Abstract

The transcriptional activation domain of the androgen receptor gene includes a CAG repeat length polymorphism. A smaller number of repeats is reported to increase the risk of prostate cancer. We investigated the association of CAG repeat length and the risk of prostate cancer in a case-control study of Hispanic men. To estimate the magnitude of the association of repeat length with prostate cancer risk, samples from 82 white patients of Hispanic origin (Hispanic) with prostate cancer and 145 Hispanic controls were genotyped. To determine the allelic distribution of repeats by race/ethnicity we genotyped 132 black men, 163 white men of nonHispanic origin (white) and 175 Hispanic men with no family history of prostate cancer, and performed pairwise comparison. In the case-control study of Hispanic men with a repeat length of 18 or less versus greater than 18 we found an approximately 3-fold increased risk of prostate cancer (OR 2.7, 95% CI 1.21 to 6.01, t test p = 0.013, age adjusted OR 3.03, 95% CI 1.27 to 7.26).
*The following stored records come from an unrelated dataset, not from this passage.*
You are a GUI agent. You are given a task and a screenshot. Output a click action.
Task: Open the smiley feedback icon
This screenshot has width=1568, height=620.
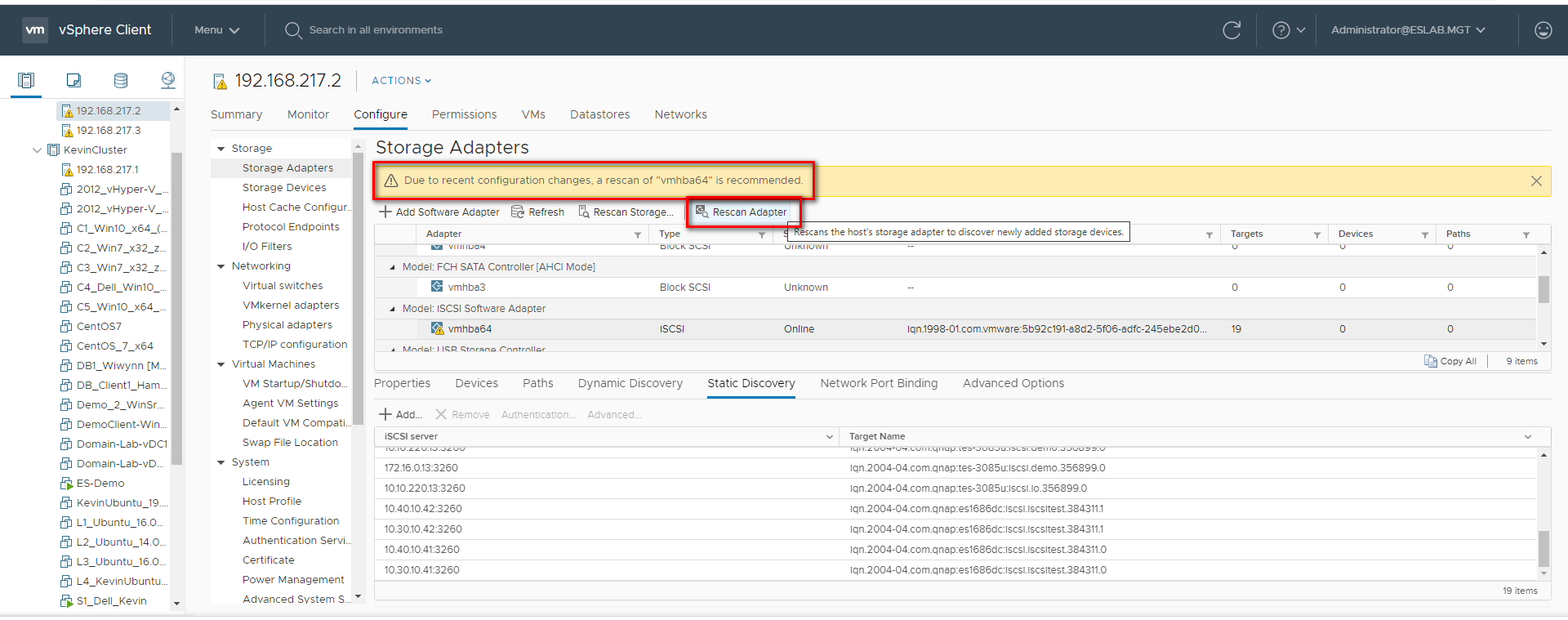point(1543,30)
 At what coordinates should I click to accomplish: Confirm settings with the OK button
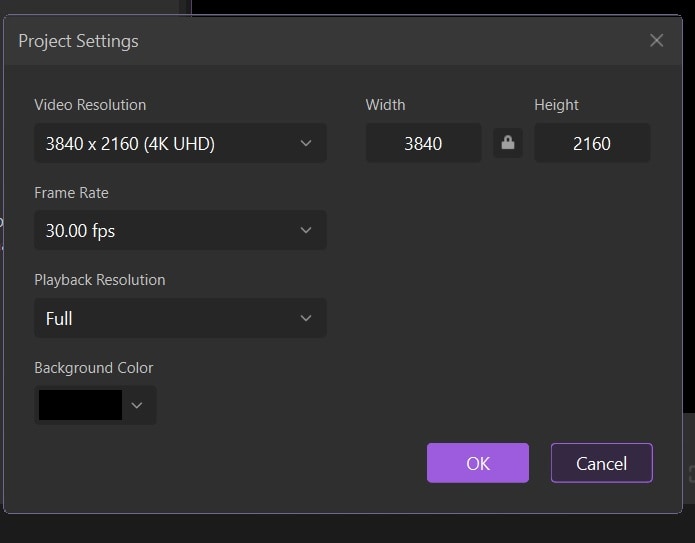478,463
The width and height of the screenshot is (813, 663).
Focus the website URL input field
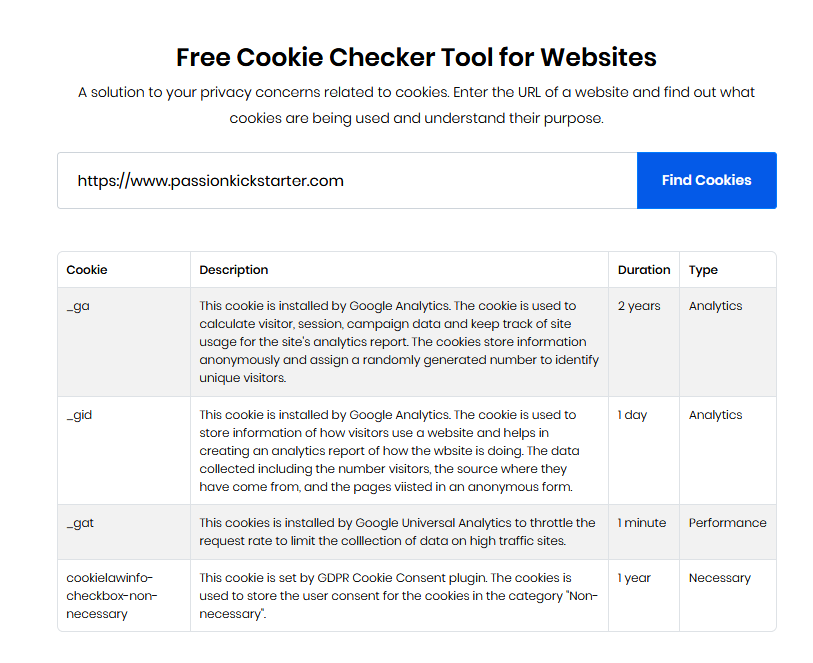point(347,180)
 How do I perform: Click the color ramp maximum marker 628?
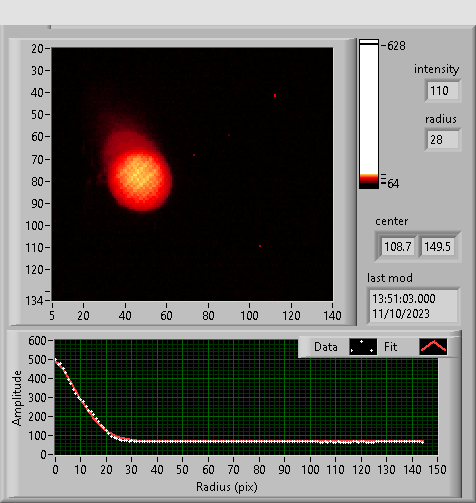click(x=396, y=46)
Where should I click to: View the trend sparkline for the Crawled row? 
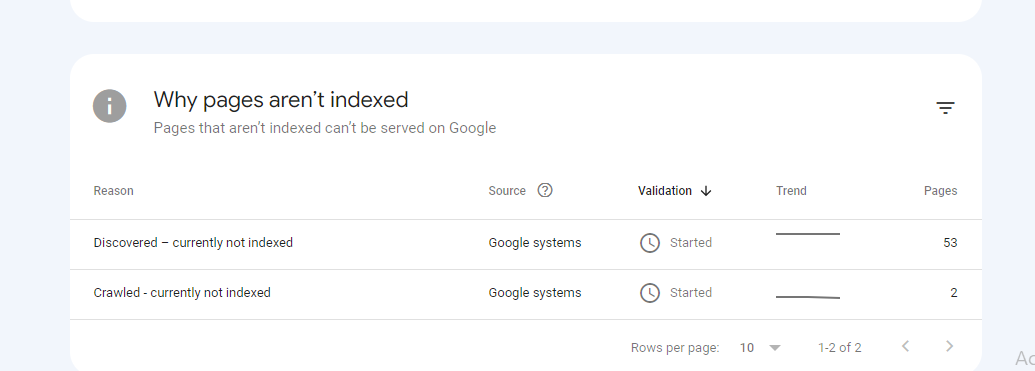point(808,297)
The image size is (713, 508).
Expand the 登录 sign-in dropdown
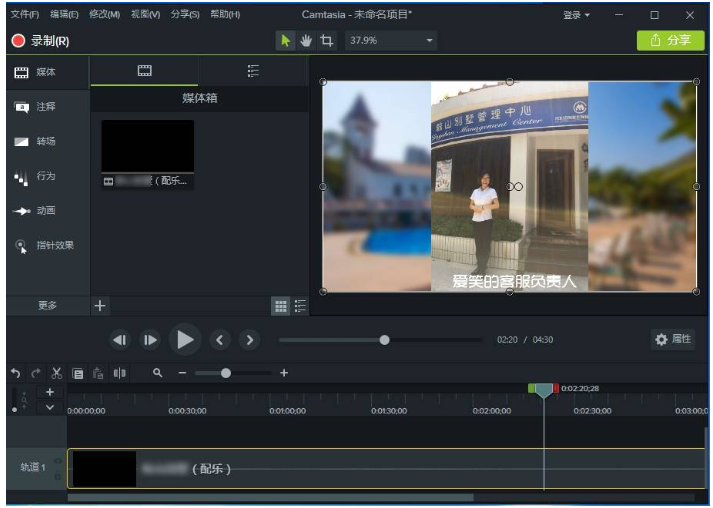[x=576, y=15]
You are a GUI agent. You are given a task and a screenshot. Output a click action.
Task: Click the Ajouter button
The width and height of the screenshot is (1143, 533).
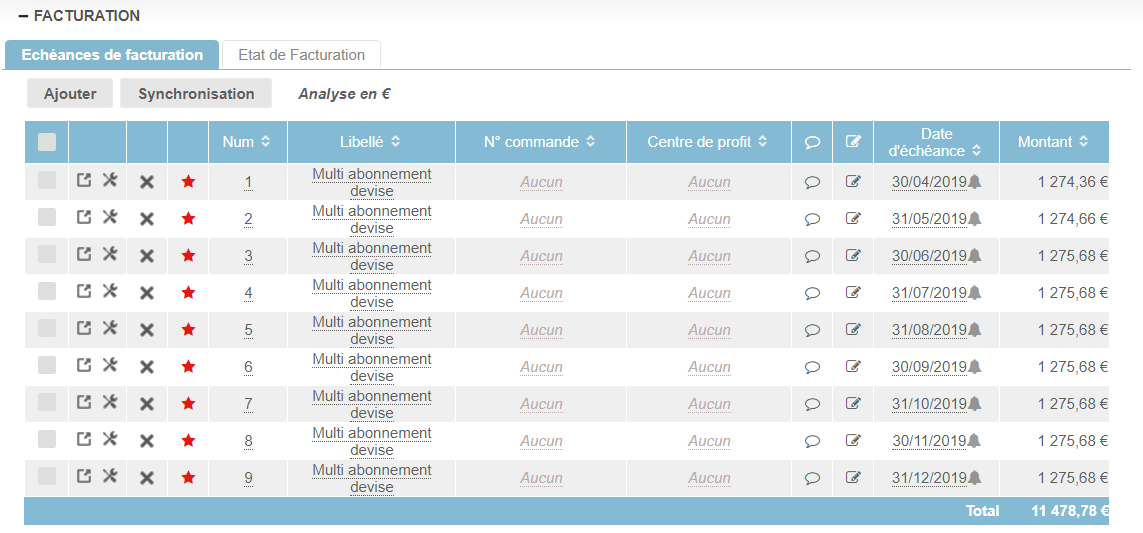pos(70,94)
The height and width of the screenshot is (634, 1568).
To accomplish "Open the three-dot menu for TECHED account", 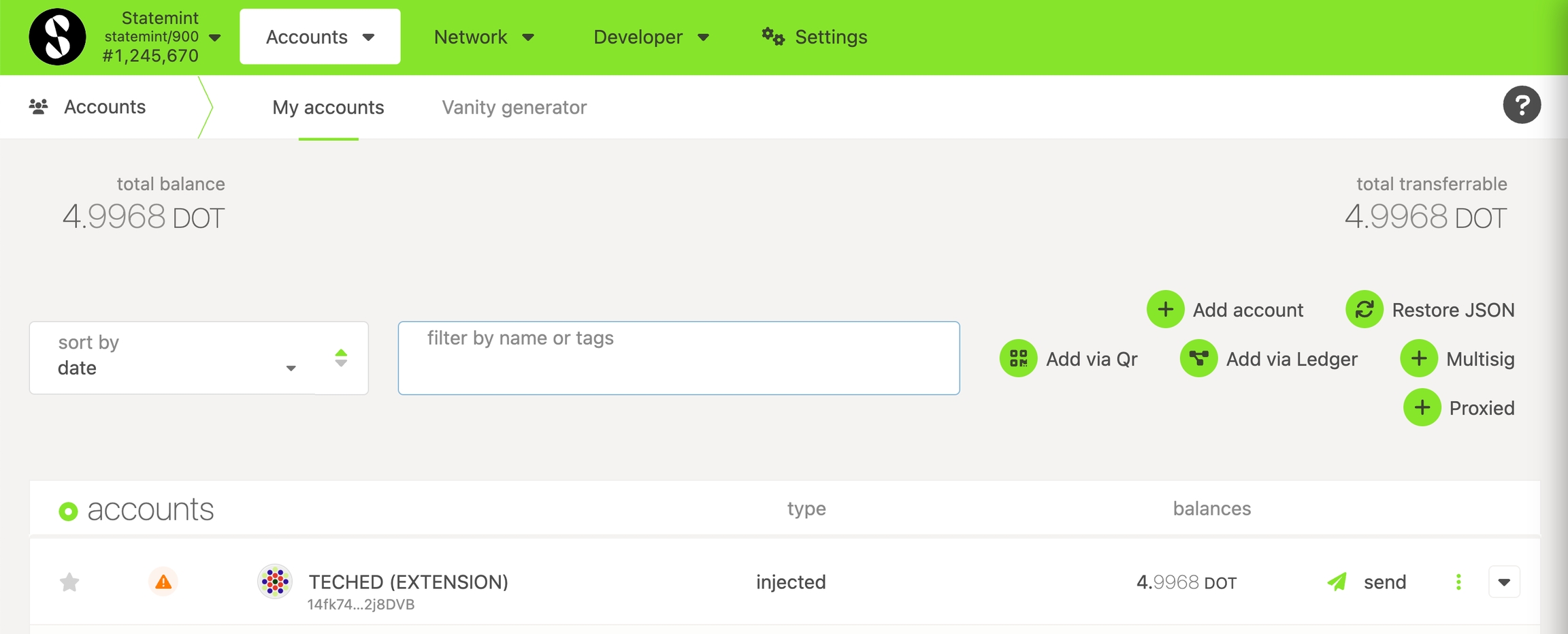I will click(1458, 582).
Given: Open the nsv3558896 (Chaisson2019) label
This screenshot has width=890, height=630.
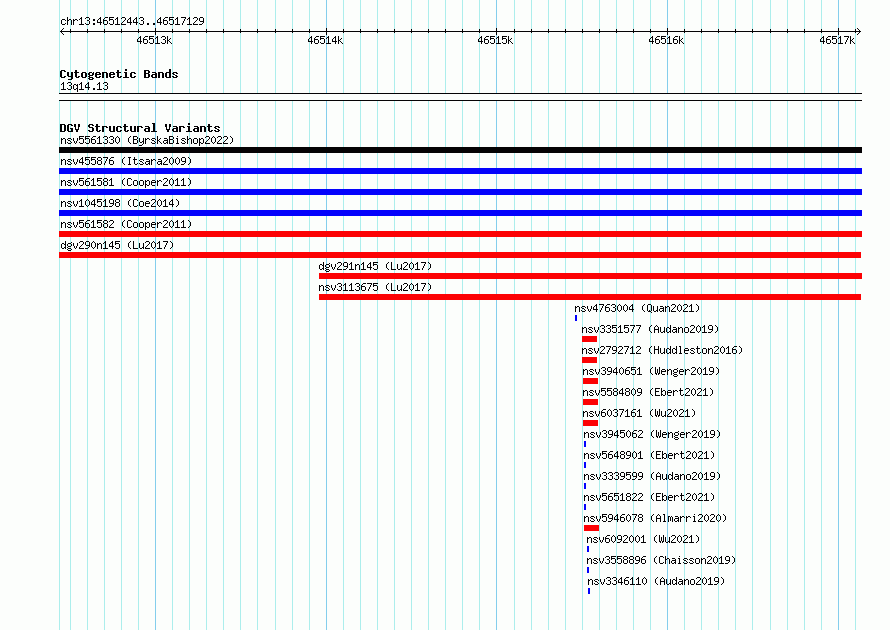Looking at the screenshot, I should [x=661, y=560].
The distribution of alleles differed significantly by race/ethnicity. The mean prevalence of short CAG repeat alleles plus or minus SD was higher in black than in white men (19.8 +/- 3.2 versus 21.8 +/- 2.7, t test p <0.0001) and lower in Hispanic men than in other white men (22.7 +/- 3.3, t test p = 0.014). To our knowledge, our study represents the first case-control study of the androgen receptor gene in a Hispanic population and provides evidence of the increased prostate cancer risk associated with short CAG repeats. Our results suggest that short CAG repeats are associated with an increased prostate cancer risk in Hispanic men.